The most substantive scheduled item Thursday is Article VI. Section 6.01(b) of the current charter limits annual property tax revenue growth to 3%, regardless of inflation. The cap was approved by voters in 2016 with 71% support. Section 6.01(c) allows the Council to exceed the cap with a supermajority vote, provided it declares an emergency or critical need.

The proposal before the commission replaces the flat 3% with a formula: the Consumer Price Index for All Urban Consumers (CPI-U), as published by the U.S. Bureau of Labor Statistics, plus one percentage point. The result is capped at a hard ceiling of 5%. The cap cannot exceed 5% in any year. The supermajority override remains unchanged.

The proposal is not a repeal. The cap stays in place. Only the formula changes.

The supporting document included in the agenda packet makes the economic case. From 2019 through 2024, cumulative inflation was 22.4% according to BLS data. The 3% cap allowed 15.9% revenue growth over the same period. For the current fiscal year, the cap rate fell below the rollback rate for the first time in city history, meaning the cap was restricting revenue below what the city collected the prior year before accounting for new construction. The Council declared a critical need to fund baseline operations.

The proposal includes a year-by-year comparison using BLS data from 2020 through 2025. In low-inflation years the formula produces a tighter cap than 3%. In 2020, when inflation was 1.2%, the proposed cap would have been 2.2%. In high-inflation years like 2022, when CPI hit 8%, the 5% ceiling would have held the cap well below what the city needed to cover actual cost increases. As of January 2026, inflation is running at 2.4%, which would produce a proposed cap of 3.4%.

The document also includes suggested ballot language for the November 2026 general election and anticipates likely questions from commission members and the public.

Disclosure: This reporter serves as Vice-Chair of the Charter Review Commission and is presenting the Article VI proposal at Thursday’s meeting. See editor’s note below.


Articles VII Through X

The remaining four articles on the agenda are brief. No proposed changes to any of them have been announced.

Article VII authorizes the Council to borrow money and issue bonds under state law. Article VIII establishes the police department, fire department, and requires the City Manager to maintain a current emergency response plan. Article IX covers the Charter Review Commission’s authority and the Council’s power to create boards and committees. Article X addresses conflicts with existing laws, pending matters, the severability clause, and the charter’s effective date.


Meeting Information

The Charter Review Commission meets Thursday, March 12, 2026 at 6:00 P.M. in Council Chambers at Palm Bay City Hall, 120 Malabar Road SE, Palm Bay, FL 32907. The meeting is broadcast live on the city’s website.

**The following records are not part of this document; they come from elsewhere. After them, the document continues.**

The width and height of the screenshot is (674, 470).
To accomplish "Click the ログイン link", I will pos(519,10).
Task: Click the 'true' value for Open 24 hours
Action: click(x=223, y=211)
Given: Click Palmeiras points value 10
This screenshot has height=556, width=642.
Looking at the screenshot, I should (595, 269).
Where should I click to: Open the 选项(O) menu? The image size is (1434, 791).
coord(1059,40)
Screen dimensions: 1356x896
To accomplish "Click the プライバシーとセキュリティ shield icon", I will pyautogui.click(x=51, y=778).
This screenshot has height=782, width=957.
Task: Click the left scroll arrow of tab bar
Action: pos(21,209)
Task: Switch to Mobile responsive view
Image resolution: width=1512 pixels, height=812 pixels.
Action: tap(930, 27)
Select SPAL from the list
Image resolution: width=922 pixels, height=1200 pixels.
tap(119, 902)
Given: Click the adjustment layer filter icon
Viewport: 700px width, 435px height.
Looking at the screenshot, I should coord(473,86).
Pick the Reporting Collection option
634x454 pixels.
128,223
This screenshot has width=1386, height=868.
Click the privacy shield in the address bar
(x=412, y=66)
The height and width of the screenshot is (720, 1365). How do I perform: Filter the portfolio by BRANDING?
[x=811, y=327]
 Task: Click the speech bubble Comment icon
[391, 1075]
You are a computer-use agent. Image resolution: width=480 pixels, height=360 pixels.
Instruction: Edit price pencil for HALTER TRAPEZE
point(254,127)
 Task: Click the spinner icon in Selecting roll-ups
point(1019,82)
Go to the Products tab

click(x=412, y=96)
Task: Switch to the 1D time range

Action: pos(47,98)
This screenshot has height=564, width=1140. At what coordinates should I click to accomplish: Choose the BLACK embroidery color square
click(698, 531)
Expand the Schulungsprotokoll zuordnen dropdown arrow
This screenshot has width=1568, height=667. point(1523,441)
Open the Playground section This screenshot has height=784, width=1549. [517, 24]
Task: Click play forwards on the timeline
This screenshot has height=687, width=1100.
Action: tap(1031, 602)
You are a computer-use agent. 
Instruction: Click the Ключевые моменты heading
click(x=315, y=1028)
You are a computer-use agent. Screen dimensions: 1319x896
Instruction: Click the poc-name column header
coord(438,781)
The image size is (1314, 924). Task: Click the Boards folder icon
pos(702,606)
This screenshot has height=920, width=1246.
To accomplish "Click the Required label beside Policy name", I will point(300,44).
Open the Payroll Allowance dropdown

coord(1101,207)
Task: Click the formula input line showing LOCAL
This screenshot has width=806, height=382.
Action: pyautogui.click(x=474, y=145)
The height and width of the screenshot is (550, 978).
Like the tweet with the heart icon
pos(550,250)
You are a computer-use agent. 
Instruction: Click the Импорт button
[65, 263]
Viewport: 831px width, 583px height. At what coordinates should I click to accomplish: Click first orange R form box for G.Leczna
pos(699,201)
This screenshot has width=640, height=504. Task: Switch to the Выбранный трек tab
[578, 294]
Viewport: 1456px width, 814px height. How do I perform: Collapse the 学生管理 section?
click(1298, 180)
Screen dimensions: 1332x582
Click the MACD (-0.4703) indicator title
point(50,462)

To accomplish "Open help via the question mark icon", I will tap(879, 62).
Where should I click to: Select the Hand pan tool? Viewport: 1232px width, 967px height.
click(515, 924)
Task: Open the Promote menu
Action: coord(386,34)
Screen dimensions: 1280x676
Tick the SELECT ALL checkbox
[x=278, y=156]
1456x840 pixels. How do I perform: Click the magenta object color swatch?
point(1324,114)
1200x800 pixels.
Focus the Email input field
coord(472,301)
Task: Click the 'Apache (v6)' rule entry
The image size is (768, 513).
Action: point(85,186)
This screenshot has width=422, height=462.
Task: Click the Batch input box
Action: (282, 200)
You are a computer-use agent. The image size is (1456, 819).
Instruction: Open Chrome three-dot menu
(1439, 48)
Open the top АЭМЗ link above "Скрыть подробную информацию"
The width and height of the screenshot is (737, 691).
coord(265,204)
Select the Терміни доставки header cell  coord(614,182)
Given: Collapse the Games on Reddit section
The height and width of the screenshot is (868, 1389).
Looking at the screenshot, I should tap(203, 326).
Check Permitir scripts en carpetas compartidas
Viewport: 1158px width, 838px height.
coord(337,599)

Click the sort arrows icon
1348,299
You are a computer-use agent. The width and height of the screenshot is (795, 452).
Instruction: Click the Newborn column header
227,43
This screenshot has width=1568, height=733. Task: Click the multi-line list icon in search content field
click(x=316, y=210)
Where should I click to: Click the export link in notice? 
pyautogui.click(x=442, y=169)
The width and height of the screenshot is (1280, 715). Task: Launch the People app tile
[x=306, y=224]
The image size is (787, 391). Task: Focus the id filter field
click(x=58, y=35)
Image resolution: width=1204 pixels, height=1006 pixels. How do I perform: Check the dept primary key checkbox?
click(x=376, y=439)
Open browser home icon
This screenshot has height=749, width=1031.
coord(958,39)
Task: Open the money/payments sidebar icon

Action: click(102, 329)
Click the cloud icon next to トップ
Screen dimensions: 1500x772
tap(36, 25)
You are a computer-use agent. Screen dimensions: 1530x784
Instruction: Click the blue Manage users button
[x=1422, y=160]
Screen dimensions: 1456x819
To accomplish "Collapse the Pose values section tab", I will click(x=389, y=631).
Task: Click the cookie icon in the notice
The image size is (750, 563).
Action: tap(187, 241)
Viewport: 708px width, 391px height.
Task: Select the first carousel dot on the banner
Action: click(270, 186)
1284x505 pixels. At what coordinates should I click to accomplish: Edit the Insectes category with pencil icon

Public comment is open on all agenda items at the time each item is heard. Speakers wishing to address non-agenda items may do so during the public comments period at the beginning of the meeting. All speakers are limited to three minutes.


Sources


Editor’s note: Thomas Gaume, who covers city government for The Palm Bayer, serves as Vice-Chair of the Palm Bay Charter Review Commission. He is presenting the Article VI property tax proposal described in this article and submitted the agenda revision request for the electronic device standing rule described in this article. That request was not reflected in the published agenda. The Palm Bayer is disclosing both roles so readers can weigh the coverage accordingly.